The Illinois Woman’s Alliance was formed at a time when the labor movement in Chicago was strong; it was led by a handful of women from the Socialist Labor Party, with ten and twenty years of industrial and political experience behind them. They were able to unite every significant women’s organization in Chicago with the city federation of trade unions, and to bring about enormous political changes—a child labor law, a compulsory education bill, a factory inspection act, the construction of new school buildings and public baths. They even campaigned against police victimization of prostitutes.

By the time the Women’s Trade Union League was underway, however, conditions were very different. The labor movement was deeply divided: the IWW, its left wing, had split off from the craft unions in the American Federation of Labor, and the AFL was led by men who had little interest in organizing women. The working-class and left-wing women in the League were not seasoned organizers—some were only teenage girls. They did not see the problems inherent in their situation clearly and were unable to give overall ideological or programmatic leadership in such complex circumstances. Middle-class members were thus able to implement their own ideas of how a women’s labor movement should be led and by whom. They had great influence, not only in their emphasis on legislation as opposed to organizing, but in fostering a small but significant female leadership elite comparable in politics if not in power to the men who led the AFL.

Of course by World War I the stakes were higher than they had been in the 1880s and 1890s. Significant numbers of women were working outside the home. The U.S. working class as a whole was larger, better organized, and more powerful. The economy had been transformed: U.S. capitalism had entered the stage of monopoly concentration and would soon embark on its second imperialist war. From the point of view of the bourgeoisie, it began to make more sense to find ways to control and assimilate the labor movement developing among women than to drive it to insurgency by trying to stifle it. Far better that the AFL, which worked docilely with the government throughout the war, be the source of leadership for working women-not the socialists or feminists. But if working women were to be assimilated to the “pure-and-simple” antipolitical unionism of the AFL, the left-wing components of the united front of women had to be isolated and eliminated. This happened during the war. While the leaders of the mainstream suffrage movement and the Women’s Trade Union League became part of the government to help the war effort, radical feminists chained themselves to the White House fence and were jailed; pacifist women protested the war and were ostracized; and IWW members and socialists who actively opposed the war were persecuted, jailed, and even killed. A postwar government campaign of arrests and deportations further isolated the left. At the same time, the issues of protective legislation and the Equal Rights Amendment divided socialists and radical feminists from one another. The united front of women lay in fragments with a split between its left and its feminist parts, and both divided from labor.

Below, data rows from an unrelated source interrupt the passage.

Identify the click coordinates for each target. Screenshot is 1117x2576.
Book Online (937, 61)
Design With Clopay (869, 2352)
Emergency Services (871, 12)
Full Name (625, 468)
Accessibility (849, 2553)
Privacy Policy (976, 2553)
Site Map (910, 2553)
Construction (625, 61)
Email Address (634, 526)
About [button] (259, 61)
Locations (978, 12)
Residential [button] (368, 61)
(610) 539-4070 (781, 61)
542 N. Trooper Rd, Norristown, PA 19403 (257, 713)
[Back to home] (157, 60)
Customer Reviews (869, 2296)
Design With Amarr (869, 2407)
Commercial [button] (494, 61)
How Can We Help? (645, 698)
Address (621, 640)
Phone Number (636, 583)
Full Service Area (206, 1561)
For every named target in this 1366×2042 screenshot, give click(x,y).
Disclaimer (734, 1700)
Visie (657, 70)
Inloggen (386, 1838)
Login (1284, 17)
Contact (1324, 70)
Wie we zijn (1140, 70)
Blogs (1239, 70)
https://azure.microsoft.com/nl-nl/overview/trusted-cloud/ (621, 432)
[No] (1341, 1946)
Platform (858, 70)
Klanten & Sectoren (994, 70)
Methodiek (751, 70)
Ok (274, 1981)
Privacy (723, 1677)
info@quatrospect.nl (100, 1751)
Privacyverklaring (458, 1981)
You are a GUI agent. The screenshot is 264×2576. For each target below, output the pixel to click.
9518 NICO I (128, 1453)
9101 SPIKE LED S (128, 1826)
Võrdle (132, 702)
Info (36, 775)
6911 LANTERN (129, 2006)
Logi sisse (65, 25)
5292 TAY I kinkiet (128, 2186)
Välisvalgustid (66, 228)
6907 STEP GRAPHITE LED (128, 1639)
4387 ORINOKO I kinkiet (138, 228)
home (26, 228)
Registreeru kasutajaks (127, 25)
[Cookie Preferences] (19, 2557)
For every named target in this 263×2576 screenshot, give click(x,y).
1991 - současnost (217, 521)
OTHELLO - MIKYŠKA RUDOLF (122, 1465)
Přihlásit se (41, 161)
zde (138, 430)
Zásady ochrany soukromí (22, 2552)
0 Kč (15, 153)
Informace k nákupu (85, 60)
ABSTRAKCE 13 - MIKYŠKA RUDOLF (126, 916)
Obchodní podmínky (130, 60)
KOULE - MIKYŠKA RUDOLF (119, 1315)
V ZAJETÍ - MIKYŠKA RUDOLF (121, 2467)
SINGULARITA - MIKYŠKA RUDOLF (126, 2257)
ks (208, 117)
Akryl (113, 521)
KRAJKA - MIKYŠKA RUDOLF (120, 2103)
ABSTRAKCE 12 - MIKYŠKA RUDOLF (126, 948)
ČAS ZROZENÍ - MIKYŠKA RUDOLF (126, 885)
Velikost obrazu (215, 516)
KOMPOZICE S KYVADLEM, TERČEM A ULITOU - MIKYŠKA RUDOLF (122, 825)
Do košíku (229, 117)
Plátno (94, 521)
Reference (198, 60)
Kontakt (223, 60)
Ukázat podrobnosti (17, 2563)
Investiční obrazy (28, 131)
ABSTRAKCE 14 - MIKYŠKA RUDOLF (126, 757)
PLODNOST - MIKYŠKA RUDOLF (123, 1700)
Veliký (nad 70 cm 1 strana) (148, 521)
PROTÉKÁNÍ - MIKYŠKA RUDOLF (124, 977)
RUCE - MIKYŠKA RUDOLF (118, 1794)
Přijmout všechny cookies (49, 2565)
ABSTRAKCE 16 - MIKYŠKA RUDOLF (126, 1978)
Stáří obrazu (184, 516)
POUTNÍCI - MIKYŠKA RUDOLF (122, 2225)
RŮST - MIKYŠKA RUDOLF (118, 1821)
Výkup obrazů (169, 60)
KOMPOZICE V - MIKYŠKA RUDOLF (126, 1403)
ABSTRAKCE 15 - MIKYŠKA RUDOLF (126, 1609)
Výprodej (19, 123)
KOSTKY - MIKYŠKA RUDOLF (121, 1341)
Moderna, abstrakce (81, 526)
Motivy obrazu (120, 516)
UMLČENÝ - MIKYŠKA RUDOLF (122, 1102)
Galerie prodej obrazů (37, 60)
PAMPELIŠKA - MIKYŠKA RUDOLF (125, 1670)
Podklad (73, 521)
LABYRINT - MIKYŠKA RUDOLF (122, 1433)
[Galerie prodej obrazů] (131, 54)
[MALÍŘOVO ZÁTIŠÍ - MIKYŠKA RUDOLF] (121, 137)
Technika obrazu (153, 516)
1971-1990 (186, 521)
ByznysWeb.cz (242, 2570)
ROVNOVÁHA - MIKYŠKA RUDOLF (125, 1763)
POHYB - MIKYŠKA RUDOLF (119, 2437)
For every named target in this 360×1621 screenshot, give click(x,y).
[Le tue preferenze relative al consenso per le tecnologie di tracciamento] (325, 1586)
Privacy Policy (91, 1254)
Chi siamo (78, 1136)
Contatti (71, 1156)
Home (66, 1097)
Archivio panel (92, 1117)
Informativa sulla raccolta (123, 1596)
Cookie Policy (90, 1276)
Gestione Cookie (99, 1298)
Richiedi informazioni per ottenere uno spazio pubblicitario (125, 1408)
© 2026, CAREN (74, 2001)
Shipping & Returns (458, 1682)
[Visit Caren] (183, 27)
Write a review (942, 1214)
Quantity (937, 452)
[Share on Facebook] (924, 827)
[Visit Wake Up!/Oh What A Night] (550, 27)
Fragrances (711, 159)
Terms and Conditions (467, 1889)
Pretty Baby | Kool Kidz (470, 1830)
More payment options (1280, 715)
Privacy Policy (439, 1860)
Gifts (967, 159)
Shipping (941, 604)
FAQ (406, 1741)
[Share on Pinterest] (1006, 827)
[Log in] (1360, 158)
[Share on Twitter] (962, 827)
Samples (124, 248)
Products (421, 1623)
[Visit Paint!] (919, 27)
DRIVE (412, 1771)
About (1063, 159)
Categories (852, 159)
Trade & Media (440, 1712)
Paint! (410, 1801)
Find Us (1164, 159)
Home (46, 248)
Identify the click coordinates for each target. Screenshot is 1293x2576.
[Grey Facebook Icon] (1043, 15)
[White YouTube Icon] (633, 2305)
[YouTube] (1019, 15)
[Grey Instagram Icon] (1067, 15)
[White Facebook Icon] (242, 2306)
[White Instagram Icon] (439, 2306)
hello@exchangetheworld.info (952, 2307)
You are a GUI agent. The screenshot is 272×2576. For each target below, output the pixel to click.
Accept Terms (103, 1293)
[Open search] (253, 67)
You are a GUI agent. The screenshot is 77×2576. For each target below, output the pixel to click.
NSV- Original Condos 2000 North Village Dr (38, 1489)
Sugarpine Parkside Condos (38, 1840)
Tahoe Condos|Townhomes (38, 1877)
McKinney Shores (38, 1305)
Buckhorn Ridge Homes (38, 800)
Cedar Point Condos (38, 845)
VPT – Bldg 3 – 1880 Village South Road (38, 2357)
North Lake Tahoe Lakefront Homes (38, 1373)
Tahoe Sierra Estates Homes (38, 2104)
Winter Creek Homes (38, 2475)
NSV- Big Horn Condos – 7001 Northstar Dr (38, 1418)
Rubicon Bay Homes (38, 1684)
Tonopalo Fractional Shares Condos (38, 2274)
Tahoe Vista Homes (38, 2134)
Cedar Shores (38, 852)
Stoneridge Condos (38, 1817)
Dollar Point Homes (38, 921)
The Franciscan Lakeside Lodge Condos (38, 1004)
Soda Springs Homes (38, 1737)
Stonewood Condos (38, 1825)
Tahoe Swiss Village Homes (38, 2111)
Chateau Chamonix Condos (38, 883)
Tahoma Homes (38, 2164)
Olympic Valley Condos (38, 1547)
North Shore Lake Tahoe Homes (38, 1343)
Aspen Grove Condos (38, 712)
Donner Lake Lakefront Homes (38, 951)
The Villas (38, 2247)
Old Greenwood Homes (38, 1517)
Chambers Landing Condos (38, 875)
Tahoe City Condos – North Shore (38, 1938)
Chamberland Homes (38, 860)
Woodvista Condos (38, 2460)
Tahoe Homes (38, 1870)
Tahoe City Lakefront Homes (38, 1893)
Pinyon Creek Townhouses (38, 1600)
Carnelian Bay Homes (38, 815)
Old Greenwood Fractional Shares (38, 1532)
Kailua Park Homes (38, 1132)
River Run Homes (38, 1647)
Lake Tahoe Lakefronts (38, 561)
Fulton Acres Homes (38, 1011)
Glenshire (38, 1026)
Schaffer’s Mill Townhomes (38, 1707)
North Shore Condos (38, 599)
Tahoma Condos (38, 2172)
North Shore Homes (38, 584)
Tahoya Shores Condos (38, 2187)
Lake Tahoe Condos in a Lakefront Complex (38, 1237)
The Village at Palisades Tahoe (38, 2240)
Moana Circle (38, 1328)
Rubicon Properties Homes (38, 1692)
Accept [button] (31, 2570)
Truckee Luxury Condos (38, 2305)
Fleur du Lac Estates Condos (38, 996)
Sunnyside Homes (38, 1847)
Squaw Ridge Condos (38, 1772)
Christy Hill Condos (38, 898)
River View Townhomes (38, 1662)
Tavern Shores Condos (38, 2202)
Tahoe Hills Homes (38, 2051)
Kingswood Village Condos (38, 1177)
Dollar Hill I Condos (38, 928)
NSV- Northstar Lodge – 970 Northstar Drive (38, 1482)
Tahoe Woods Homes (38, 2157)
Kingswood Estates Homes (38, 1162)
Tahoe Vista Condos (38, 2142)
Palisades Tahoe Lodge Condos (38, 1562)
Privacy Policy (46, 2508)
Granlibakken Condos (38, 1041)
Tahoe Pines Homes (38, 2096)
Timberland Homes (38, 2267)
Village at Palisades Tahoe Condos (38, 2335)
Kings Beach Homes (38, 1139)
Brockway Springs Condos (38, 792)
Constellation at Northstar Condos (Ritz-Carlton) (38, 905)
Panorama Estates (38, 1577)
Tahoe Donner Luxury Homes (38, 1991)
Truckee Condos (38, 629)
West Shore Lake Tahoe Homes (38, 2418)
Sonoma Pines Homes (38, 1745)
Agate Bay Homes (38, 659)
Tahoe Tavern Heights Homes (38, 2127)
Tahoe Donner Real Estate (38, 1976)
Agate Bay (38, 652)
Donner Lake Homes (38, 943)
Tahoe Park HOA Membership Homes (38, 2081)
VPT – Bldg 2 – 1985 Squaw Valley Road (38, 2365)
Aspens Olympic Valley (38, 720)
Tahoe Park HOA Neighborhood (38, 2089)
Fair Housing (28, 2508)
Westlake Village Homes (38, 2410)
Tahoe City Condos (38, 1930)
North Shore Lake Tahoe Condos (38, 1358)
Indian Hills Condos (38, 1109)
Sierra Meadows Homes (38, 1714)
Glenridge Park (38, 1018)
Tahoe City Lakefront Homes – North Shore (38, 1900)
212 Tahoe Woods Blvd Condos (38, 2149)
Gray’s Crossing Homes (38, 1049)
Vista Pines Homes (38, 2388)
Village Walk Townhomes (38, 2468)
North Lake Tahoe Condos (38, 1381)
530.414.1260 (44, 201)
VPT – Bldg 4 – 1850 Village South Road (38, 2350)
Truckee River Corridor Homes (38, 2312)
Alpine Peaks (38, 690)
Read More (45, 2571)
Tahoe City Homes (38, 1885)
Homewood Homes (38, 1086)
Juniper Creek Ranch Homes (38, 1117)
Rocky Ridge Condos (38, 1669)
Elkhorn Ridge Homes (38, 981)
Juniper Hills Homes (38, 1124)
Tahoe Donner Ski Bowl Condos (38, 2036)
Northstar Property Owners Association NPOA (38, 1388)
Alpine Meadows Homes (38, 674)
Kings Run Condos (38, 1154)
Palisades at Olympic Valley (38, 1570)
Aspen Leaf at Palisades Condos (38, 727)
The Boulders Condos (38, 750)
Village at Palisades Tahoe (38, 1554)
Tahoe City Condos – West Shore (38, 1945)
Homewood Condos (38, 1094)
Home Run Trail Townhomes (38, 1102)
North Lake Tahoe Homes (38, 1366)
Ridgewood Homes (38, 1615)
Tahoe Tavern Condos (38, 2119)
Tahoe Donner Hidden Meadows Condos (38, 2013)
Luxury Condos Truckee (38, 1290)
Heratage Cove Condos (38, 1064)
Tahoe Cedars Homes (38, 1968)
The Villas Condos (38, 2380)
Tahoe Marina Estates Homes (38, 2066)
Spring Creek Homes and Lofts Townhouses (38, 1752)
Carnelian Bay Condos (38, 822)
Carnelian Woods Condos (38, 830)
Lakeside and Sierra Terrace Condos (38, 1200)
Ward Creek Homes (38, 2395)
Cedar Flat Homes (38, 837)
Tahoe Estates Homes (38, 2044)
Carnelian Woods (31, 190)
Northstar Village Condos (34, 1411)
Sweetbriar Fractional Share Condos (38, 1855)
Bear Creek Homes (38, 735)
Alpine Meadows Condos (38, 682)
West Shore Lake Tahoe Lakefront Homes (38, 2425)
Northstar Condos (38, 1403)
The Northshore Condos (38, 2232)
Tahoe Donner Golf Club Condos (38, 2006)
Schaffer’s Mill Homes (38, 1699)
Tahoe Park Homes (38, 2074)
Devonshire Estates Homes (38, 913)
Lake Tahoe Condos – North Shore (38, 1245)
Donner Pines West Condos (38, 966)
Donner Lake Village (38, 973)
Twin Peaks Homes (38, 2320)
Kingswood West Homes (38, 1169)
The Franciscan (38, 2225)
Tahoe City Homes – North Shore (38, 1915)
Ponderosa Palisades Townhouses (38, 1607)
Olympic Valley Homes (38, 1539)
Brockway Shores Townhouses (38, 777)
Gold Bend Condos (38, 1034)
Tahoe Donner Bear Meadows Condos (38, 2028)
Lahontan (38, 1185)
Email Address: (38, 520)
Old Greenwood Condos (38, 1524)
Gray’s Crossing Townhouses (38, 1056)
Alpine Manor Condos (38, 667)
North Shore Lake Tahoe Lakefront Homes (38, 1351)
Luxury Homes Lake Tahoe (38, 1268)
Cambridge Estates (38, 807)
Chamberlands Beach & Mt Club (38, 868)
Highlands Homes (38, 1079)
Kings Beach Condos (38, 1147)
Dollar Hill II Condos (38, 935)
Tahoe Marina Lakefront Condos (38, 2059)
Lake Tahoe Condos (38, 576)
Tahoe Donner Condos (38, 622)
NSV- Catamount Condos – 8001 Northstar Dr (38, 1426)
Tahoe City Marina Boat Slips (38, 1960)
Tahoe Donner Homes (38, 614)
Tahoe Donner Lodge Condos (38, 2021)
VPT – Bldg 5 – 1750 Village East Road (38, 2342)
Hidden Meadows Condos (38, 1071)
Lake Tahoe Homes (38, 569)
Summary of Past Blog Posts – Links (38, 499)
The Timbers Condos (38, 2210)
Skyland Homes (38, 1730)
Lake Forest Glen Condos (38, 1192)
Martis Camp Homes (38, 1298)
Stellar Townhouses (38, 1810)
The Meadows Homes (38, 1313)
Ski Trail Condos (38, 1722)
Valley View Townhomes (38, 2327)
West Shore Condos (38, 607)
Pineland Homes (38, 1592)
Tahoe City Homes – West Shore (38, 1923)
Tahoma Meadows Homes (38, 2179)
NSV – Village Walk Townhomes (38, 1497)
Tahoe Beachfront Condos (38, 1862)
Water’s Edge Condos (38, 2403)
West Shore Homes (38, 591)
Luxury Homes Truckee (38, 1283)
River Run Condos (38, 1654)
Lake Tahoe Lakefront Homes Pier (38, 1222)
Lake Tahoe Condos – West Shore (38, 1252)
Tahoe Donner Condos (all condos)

The development of the united front of women in the 1880s, the contradictions that emerged inside it, and its eventual fragmentation are of interest to anyone who wants to develop a strategy for organizing women today. The particulars of our situation differ from the earlier history in many respects—including the recent development of the national liberation struggles in the Third World and the United States; the splits in the international socialist movement; and the far-reaching changes in women’s lives, such as the development of scientific birth control and the enormous increase in the number of working women. Still, while it would be folly to overlook the momentous differences between 1880 and 1980, understanding the complexities of organizing women in another period in the United States should enable us to better grasp the many-sided nature of our own task.